Les processus géologiques qui ont conduit à la création d'un lac aussi profond ne sont pas connus. «L'hypothèse qui me semble la plus probable est que cette dépression faisait autrefois partie de la vallée d'une rivière à pente abrupte qui aurait surcreusé le socle rocheux, formant ainsi un profond canyon, avance le professeur Lajeunesse. L'assise rocheuse du lac Manicouagan est d'ailleurs située à une profondeur beaucoup plus grande que 320 mètres. À son maximum, on parle de 600 mètres.».

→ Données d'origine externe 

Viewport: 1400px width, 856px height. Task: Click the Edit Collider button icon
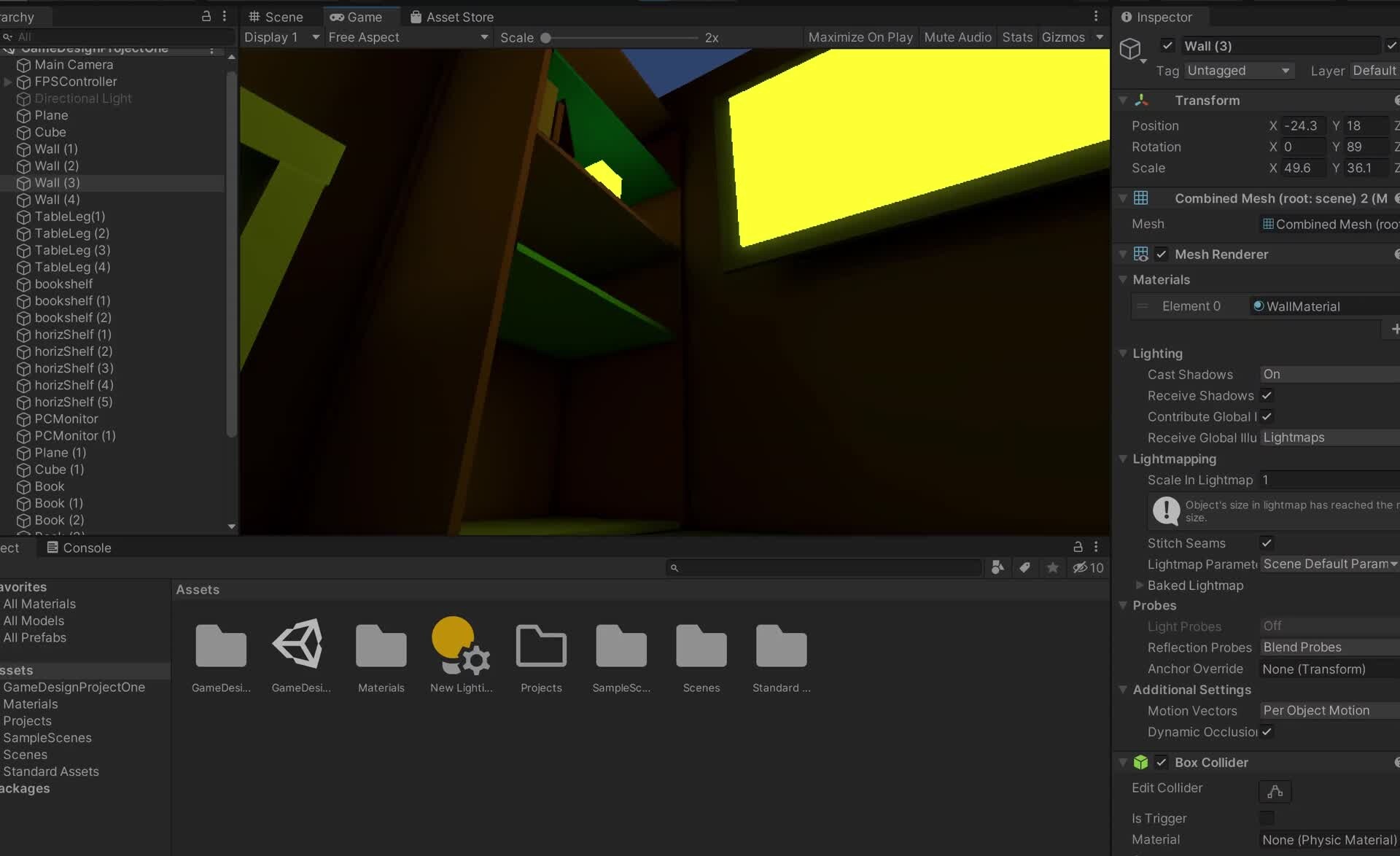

Pour les géomorphologues, la profondeur d'un lac correspond à la distance entre la surface de l'eau et la couche supérieure de sédiments. «La couche de sédiments du lac Manicouagan est exceptionnellement épaisse. Elle atteint 280 mètres par endroits. On pense qu'en raison de la profondeur du lac, les sédiments n'auraient pas été perturbés lors des dernières glaciations. En théorie, on pourrait donc utiliser ces sédiments comme archives pour étudier les changements climatiques, les changements environnementaux et les séismes survenus depuis des centaines de milliers d'années.»
Des relevés effectués à l'aide d'un échosondeur multifaisceaux ont permis aux chercheurs de visualiser ce qui se trouve aujourd'hui au fond du réservoir. «On voit distinctement des arbres et des arbustes toujours sur pied, des ruisseaux, des plages, des paysages tels qu'ils étaient avant la mise en eau, comme si le temps s'était arrêté, constate le professeur Lajeunesse. Si nous avions les ressources, nous pourrions faire de la cartographie à haute résolution et utiliser des robots sous-marins pour étudier les habitations saisonnières que les Innus de Pessamit avaient établies sur les rives du lac Manicouagan. Nous pourrions ainsi contribuer à enrichir les connaissances sur l'héritage culturel de cette communauté.»
Les détails de cette étude viennent de paraître dans la revue Geomorphology. Les signataires de l'étude sont Léo Chassiot, Patrick Lajeunesse, François-Xavier L'Heureux-Houde et Jean-François Bernier, de l'Université Laval, et leurs collègues allemands Kai-Frederik Lenz et Catalina Gebhardt.